Application of Reinforcement Learning in Intelligent Replenishment Scenario

The author of this article: Ying Rushi, an engineer of Guanyuan Algorithm Team, graduated from the Department of Computer Science, Imperial College London, and his main research direction is reinforcement learning, time series algorithm and its application. Deeply cultivate retail consumer goods scenarios and solve supply chain logistics optimization problems. Provide customers with AI solutions based on machine learning.

1. Background

With the rapid development of cutting-edge technologies such as big data, artificial intelligence, and cloud computing, the retail consumer industry is characterized by digitization and intelligence from manufacturing, procurement, sales to service.

This article takes the smart replenishment scenario in the supply chain panorama solution as an example.
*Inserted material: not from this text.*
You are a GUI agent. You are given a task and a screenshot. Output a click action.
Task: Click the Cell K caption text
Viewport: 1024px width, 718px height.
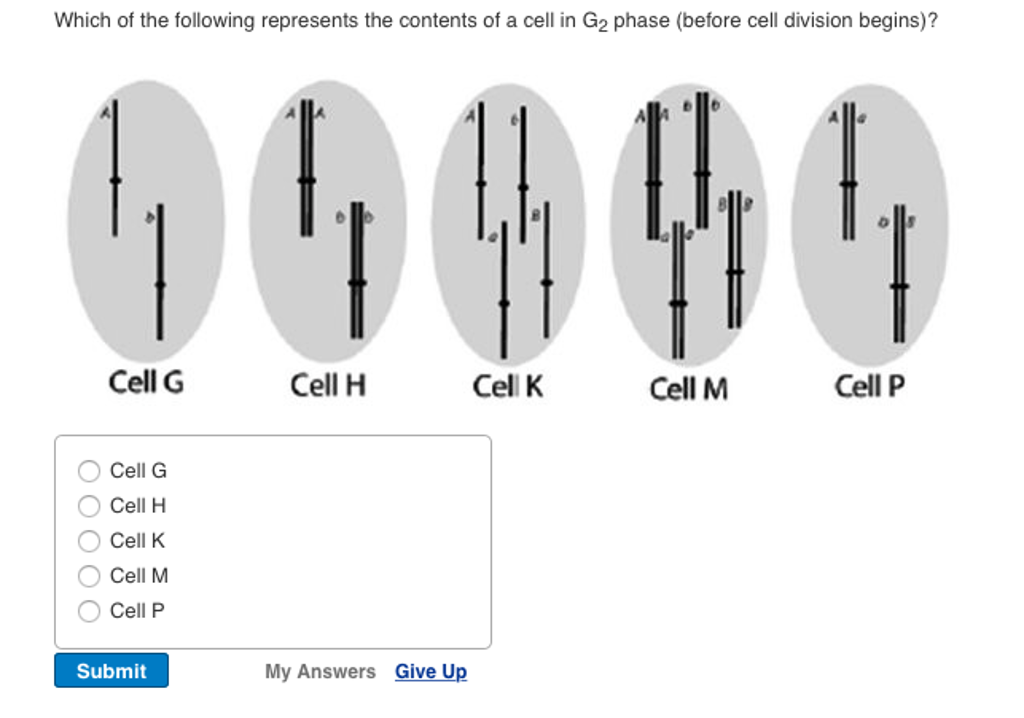click(x=508, y=383)
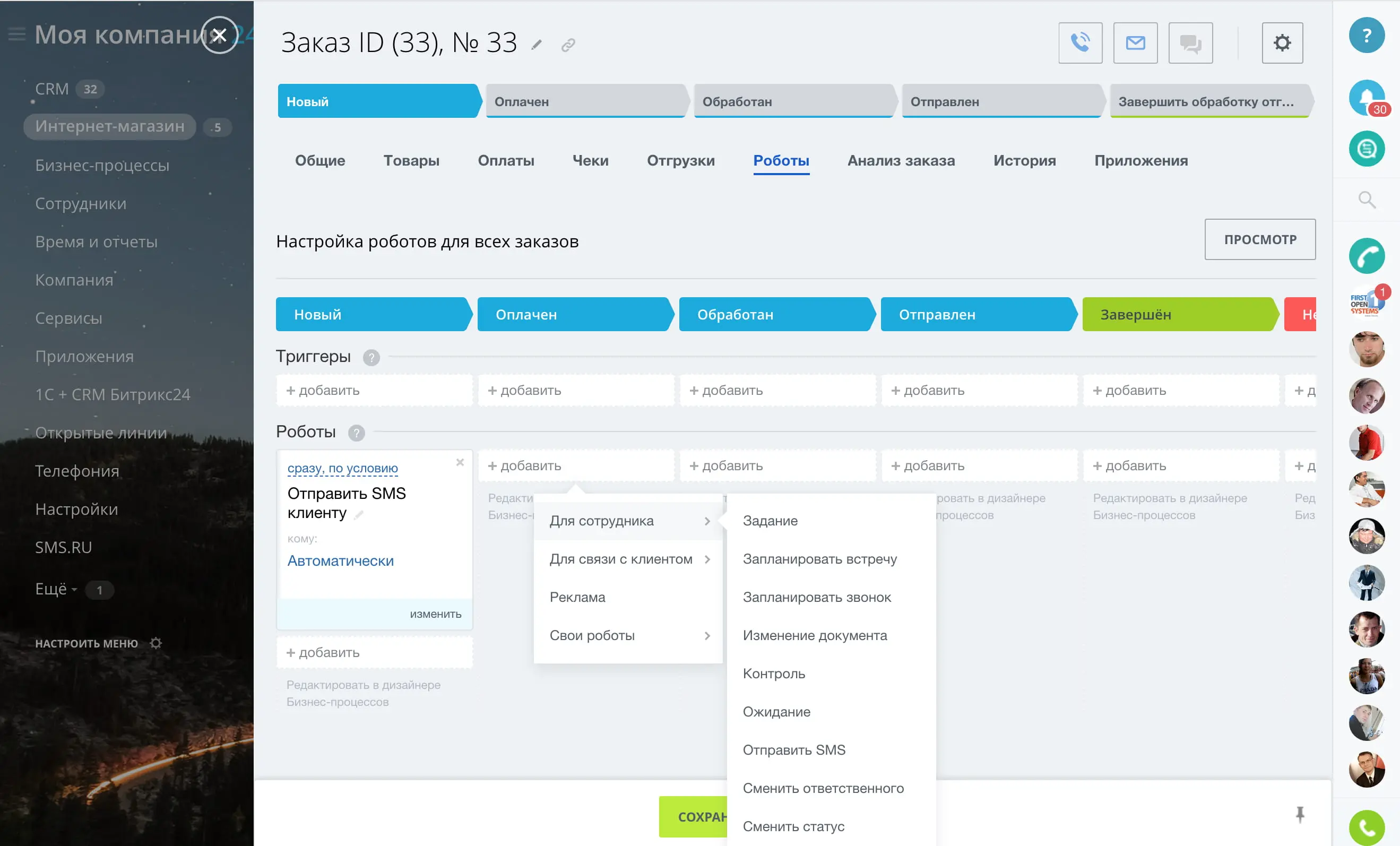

Let me reveal to you how Guanyuan's AI solution empowers enterprises to replenish goods intelligently.

Smart replenishment can avoid missing or wrongly ordering goods, effectively control inventory turnover rate, reduce out-of-stock rate, reduce labor burden, and improve ordering efficiency.

Existing intelligent replenishment solutions are mainly divided into end-to-end architecture and multi-step architecture .
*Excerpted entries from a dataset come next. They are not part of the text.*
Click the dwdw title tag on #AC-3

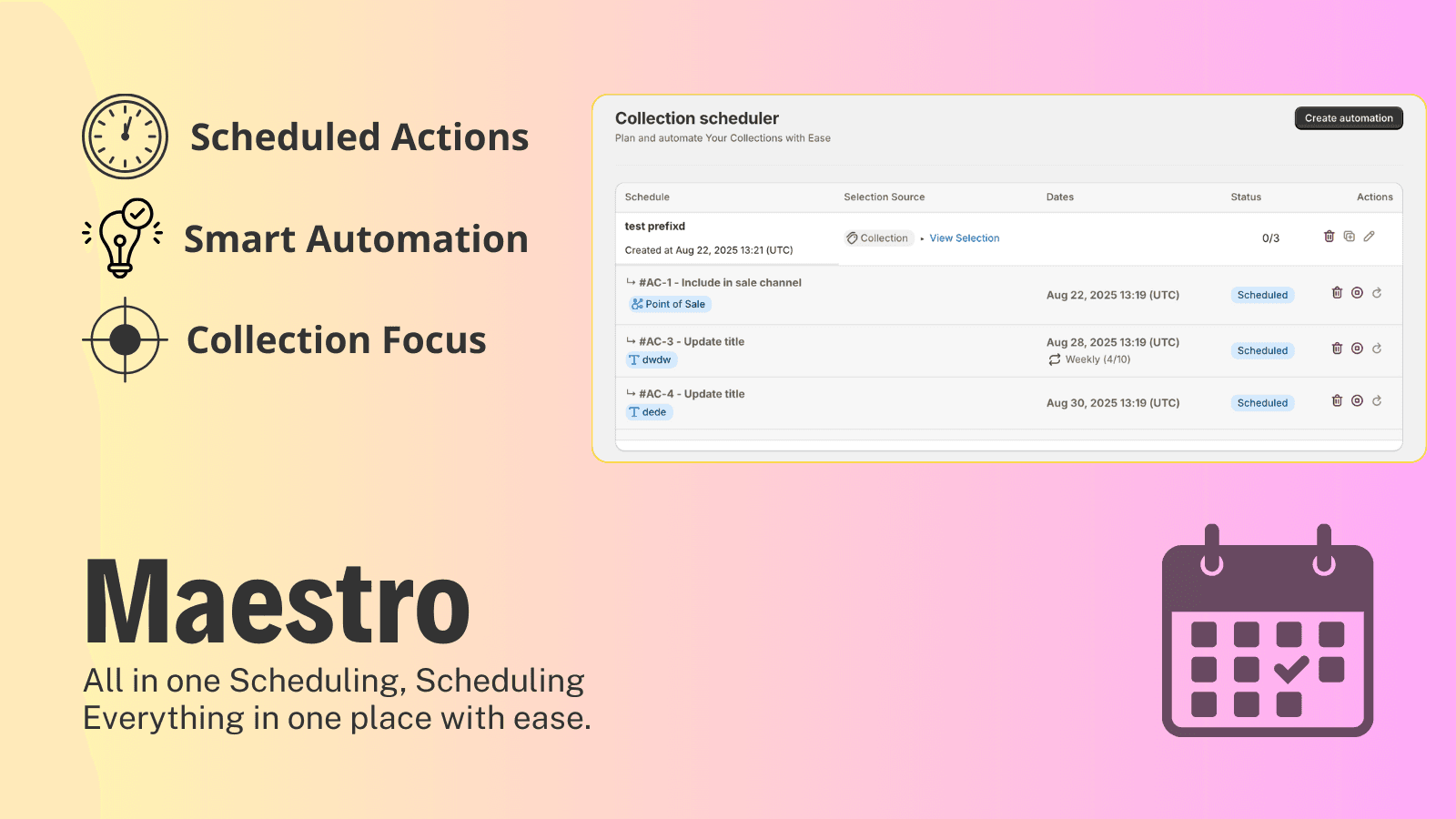[651, 359]
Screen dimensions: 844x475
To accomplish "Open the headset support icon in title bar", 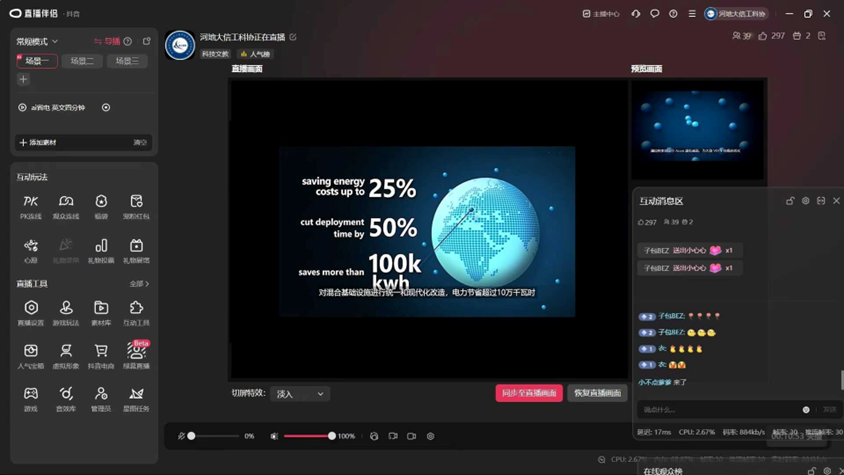I will pos(635,14).
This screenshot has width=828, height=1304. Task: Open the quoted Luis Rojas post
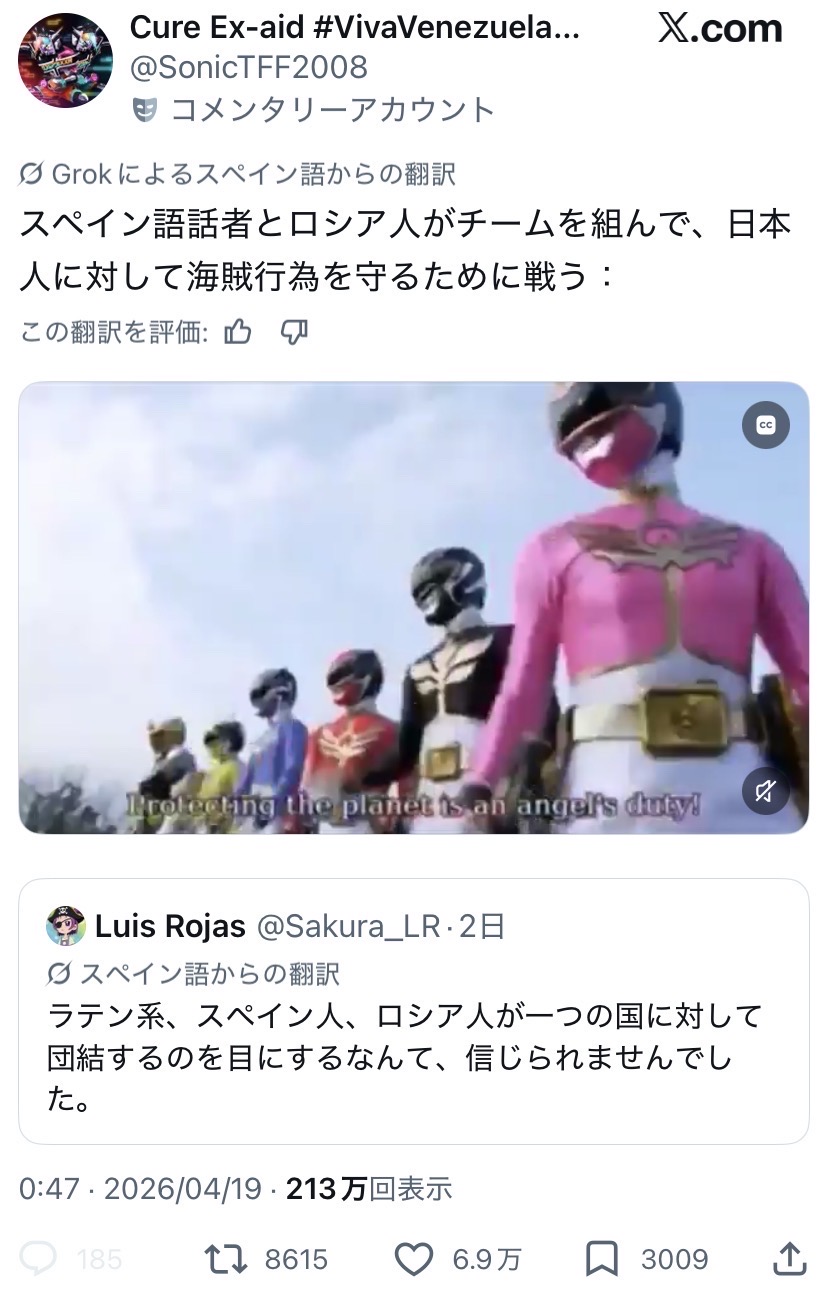pos(414,1011)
End-to-end architectures such as deep neural network models, end-to-end operational research optimization models, etc. A multi-step architecture usually includes two parts: a sales forecast model and a replenishment model . The dependence of the end-to-end deep neural network model on the amount of data is already one of the biggest obstacles to the implementation of current AI applications. The multi-step architecture leads to unsatisfactory final results due to the superposition and amplification of errors between multiple models.
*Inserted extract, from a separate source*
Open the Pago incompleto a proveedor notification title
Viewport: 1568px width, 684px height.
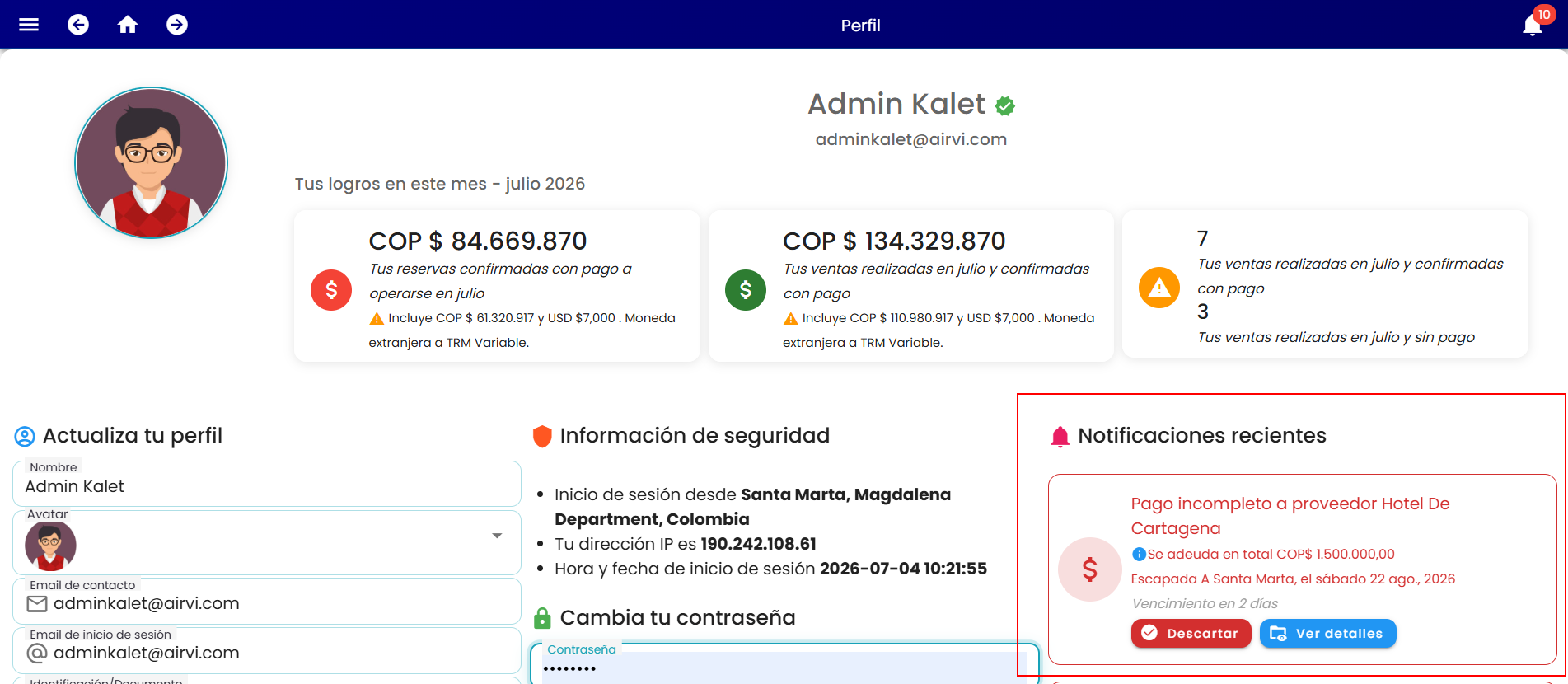click(x=1290, y=516)
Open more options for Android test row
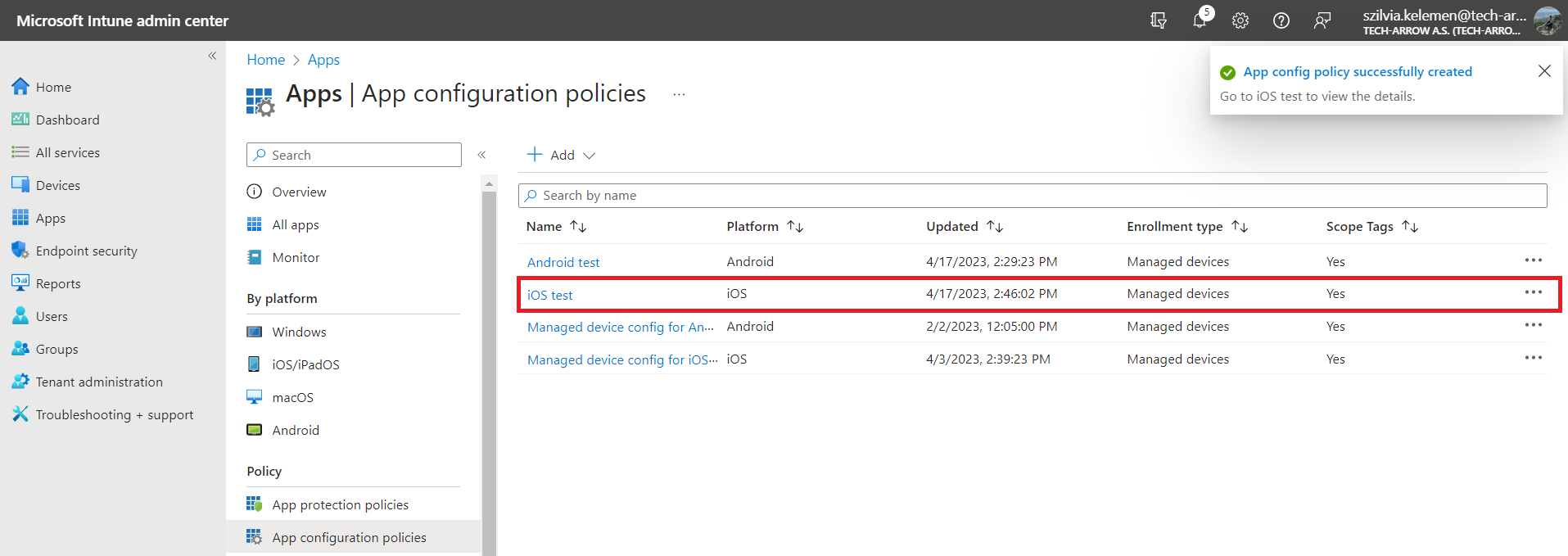Screen dimensions: 1568x556 [1533, 260]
The commercial implementation of machine learning needs to consider many factors, such as model stability, model complexity, and decision-making interpretability . The current technical solution is highly dependent on the input data, the model stability is low, and the generalization ability is weak. It increases the difficulty of commercial landing, and the ability to expand business scenarios is limited.

This article will analyze the technical difficulties of the intelligent replenishment scenario, and explain how the Guanyuan AI solution is based on imitation learning and inverse reinforcement learning, and uses a few-sample model framework to optimize the existing technical solution.

Guanyuan AI solution adheres to the tenet of "making business useable", and believes that intelligent replenishment is aimed at reducing the burden of manual labor, enhancing manual decision-making capabilities rather than replacing manual labor, especially in the post-epidemic era, manual decision-making is irreplaceable for timely processing of emergency information , Today's business world requires human-computer collaboration to build high-quality decisions.

2. Technical difficulties

This paper analyzes the technical solution difficulties of intelligent replenishment scenarios from the aspects of model stability, model complexity, and decision interpretability .

2.1. Model Stability

Model stability can be analyzed from two perspectives: model input and output:

  • From the perspective of input, the stability of the model is determined by the degree of dependence of the model on the data.

  • From the perspective of output, it shows the strength of the generalization ability of the model.

2.1.1. Data Reliability

Data dependence can be subdivided into data quality dependence and data volume dependence:

  • Data Quality Reliability

Refers to data accuracy, completeness, timeliness, relevance, consistency, reliability, reasonable representation, accessibility, etc.

  • Data Volume Reliability

Refers to the amount of data required to support model training to achieve convergence.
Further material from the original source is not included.